PRICE as of 8 Jul 2013 SGD 0.71
PRICE TARGET SGD 0.82
Divestment unlocks value and frees up capital for growth
Cambridge Industrial Trust (CREIT) announced the sale of its stake in 63 Hillview Avenue for SGD 141mn.
We believe the sale is a positive surprise for the market.
We continue to expect CREIT to use the sale proceeds for acquisitions and redevelopments at c.7% NPI yield.
We estimate the recycling exercise to be 6% accretive and have accounted for this in our price target.

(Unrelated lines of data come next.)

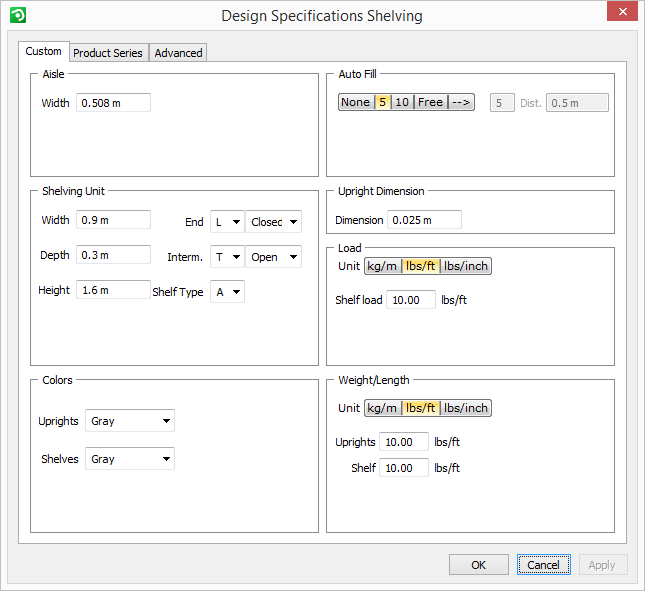This screenshot has width=645, height=591.
Task: Open the Shelves color dropdown
Action: click(130, 459)
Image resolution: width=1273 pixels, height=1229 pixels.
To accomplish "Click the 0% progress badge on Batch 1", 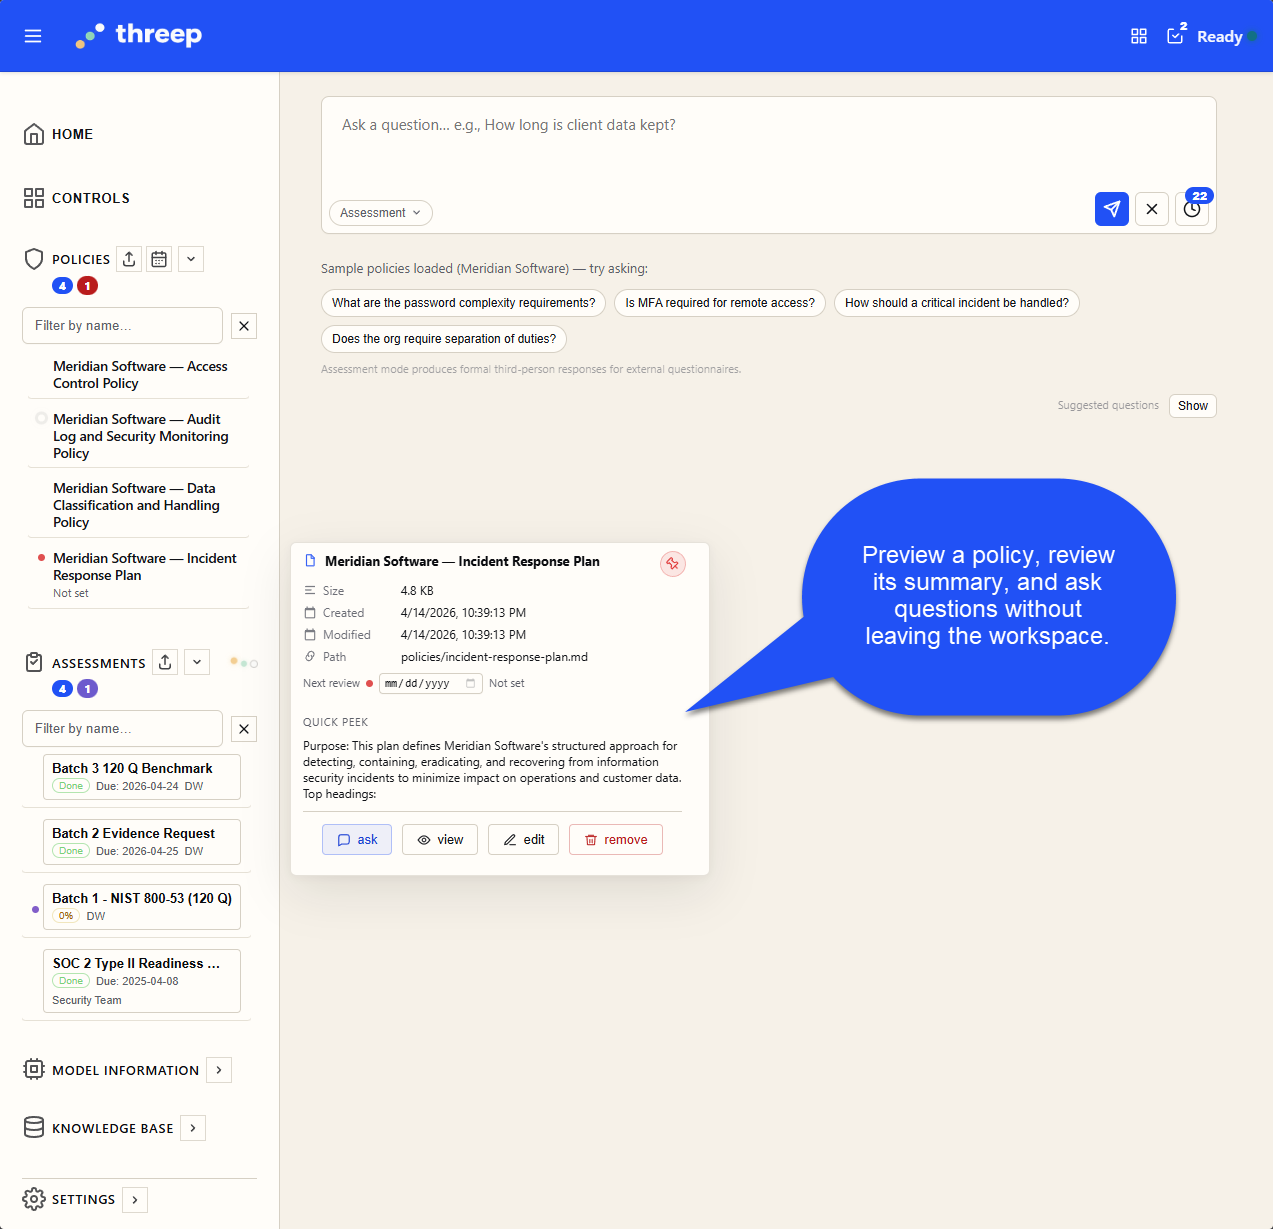I will coord(65,915).
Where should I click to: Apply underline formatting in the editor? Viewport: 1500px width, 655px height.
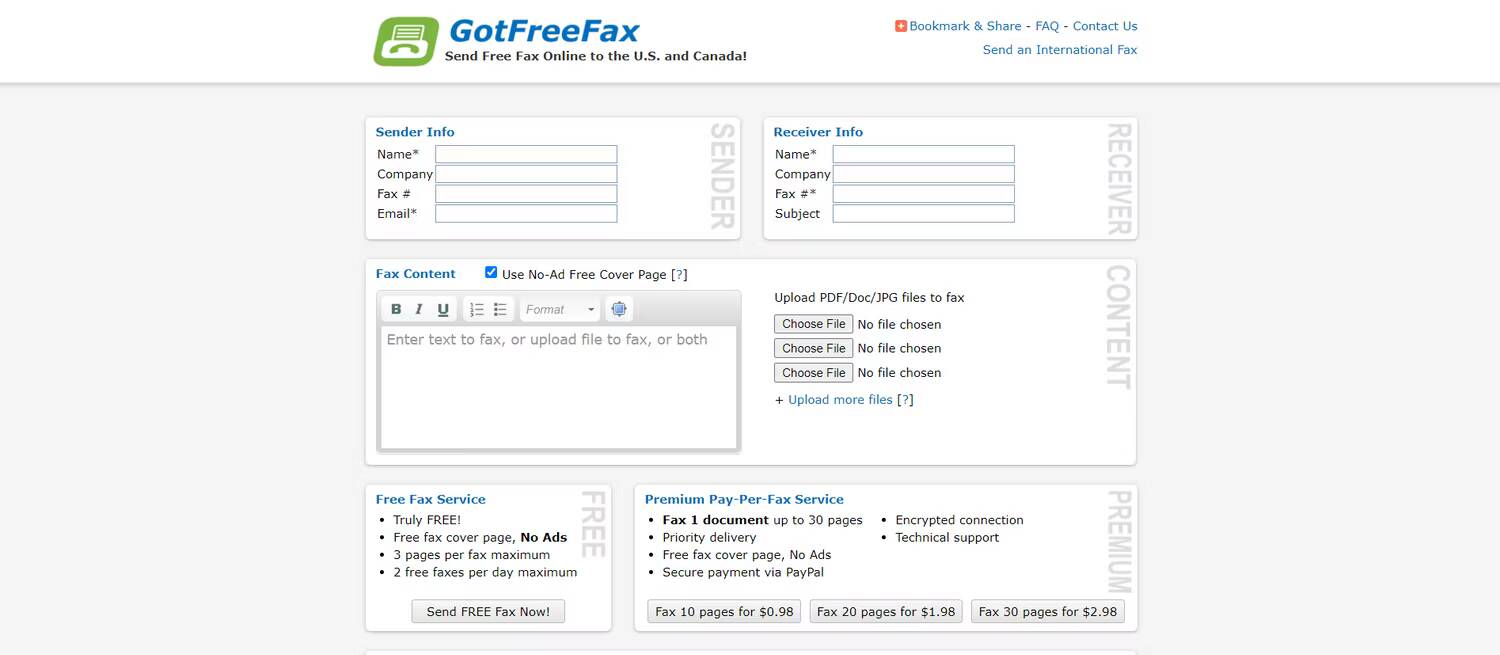tap(443, 308)
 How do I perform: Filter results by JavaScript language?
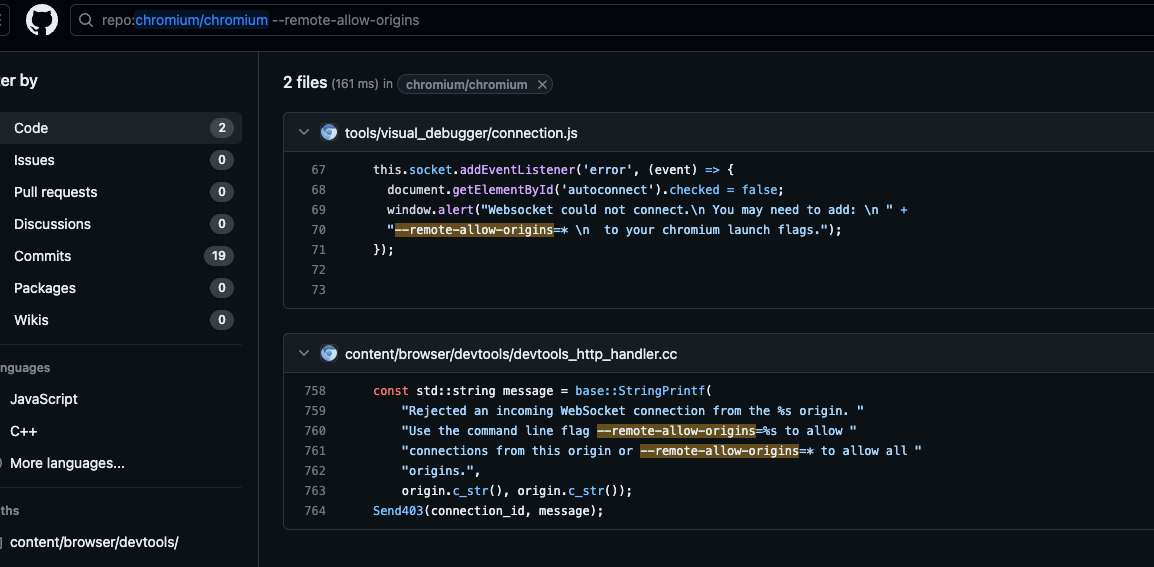click(x=44, y=399)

Overseas acquisitions could potentially provide higher asset yields, but would expose CREIT to currency risks.
Reiterate our Outperform rating and PT of SGD 0.82.

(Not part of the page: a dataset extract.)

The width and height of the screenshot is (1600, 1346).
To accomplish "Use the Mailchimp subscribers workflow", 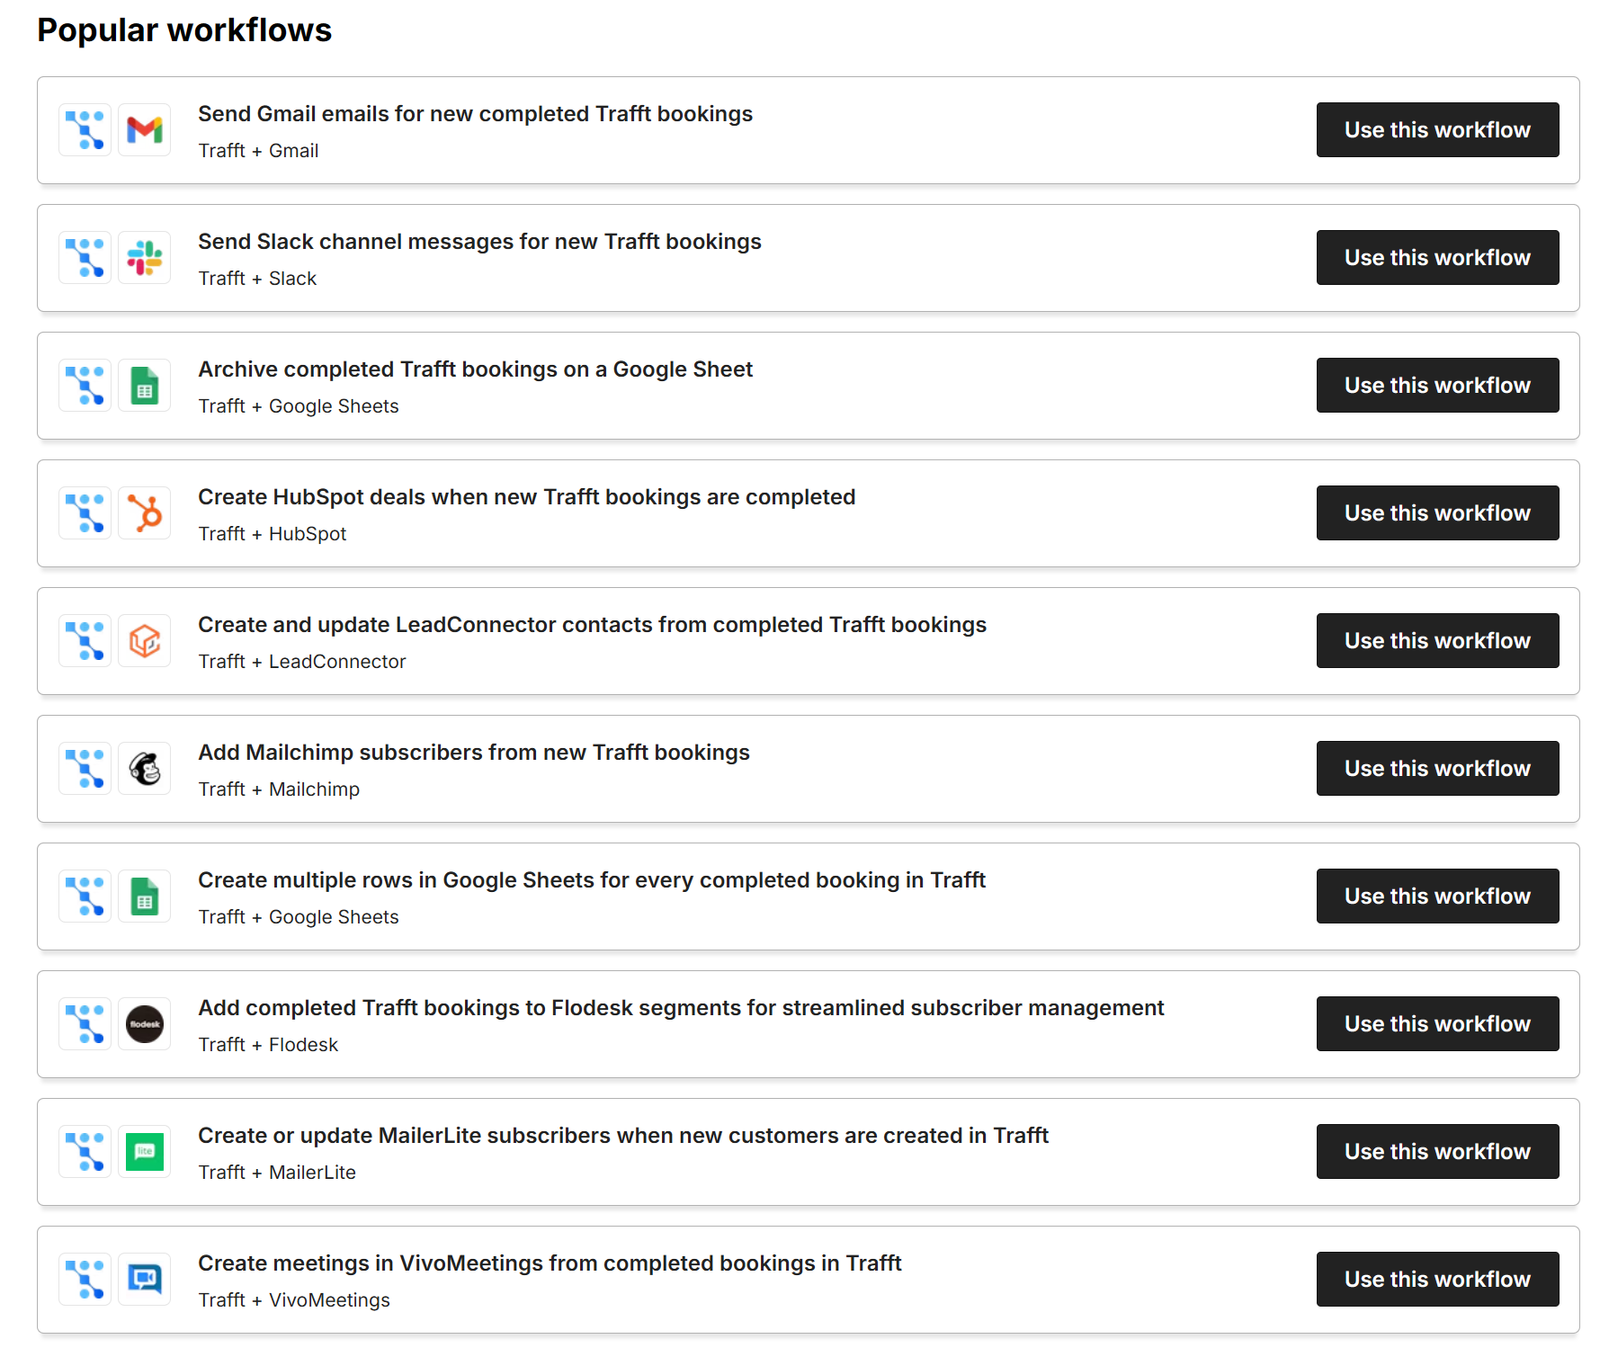I will tap(1436, 769).
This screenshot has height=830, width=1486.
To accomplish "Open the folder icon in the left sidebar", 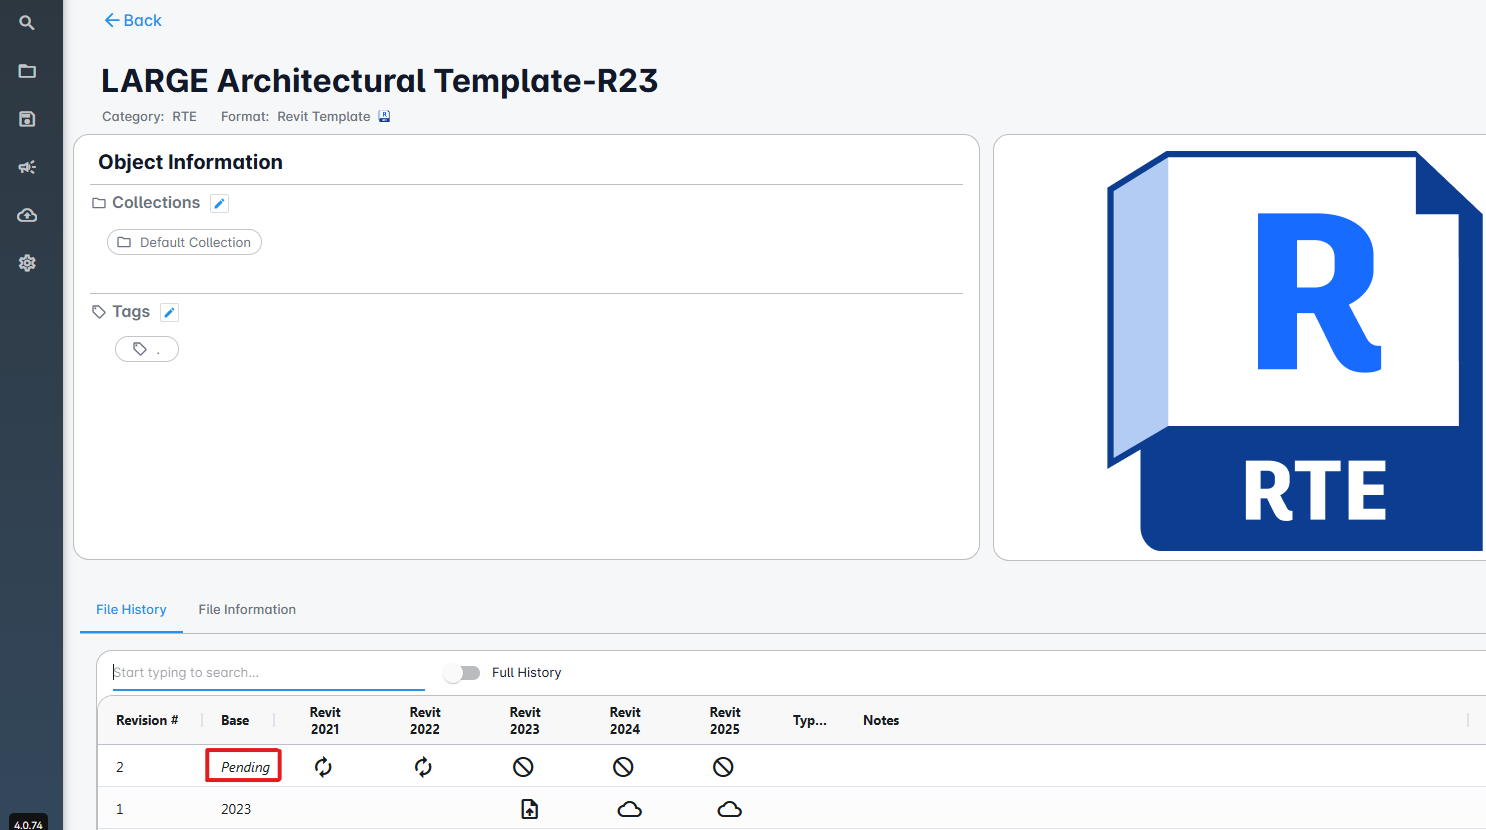I will [x=27, y=71].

SGD 141mn divestment in line with our expectations: CREIT announced the sale of its 69.4% stake in 63 Hillview Avenue on 5 July 2013, at a 28% premium to its book value of SGD 110mn (as of 31 December 2012). The sale price of SGD 140.8mn is in line with our expectation of SGD 143mn, implying an NPI yield of 2.3% for 2012. The property is a freehold strata-titled industrial building with residential zoning. We expect the buyer, a joint-venture between Enviro-Hub Holdings (ENVH SP, NR) and BS Capital (unlisted), to redevelop the building into residential apartments through an en-bloc process.
A positive surprise; an opportunity for growth in 2H13: We believe the sale is a positive surprise for the market. We continue to expect CREIT to use the sale proceeds to acquire assets and also redevelop existing assets within its portfolio. Assuming these additions could be done at an average NPI yield of 7.0%, we estimate the capital recycling exercise will be 6% accretive for CREIT. We believe CREIT could consider overseas acquisitions that could potentially provide higher asset yields, but would expose it to currency risks. If the manager simply repays debt without redeployment, we estimate the look-through leverage will fall to c.31% from 38% currently.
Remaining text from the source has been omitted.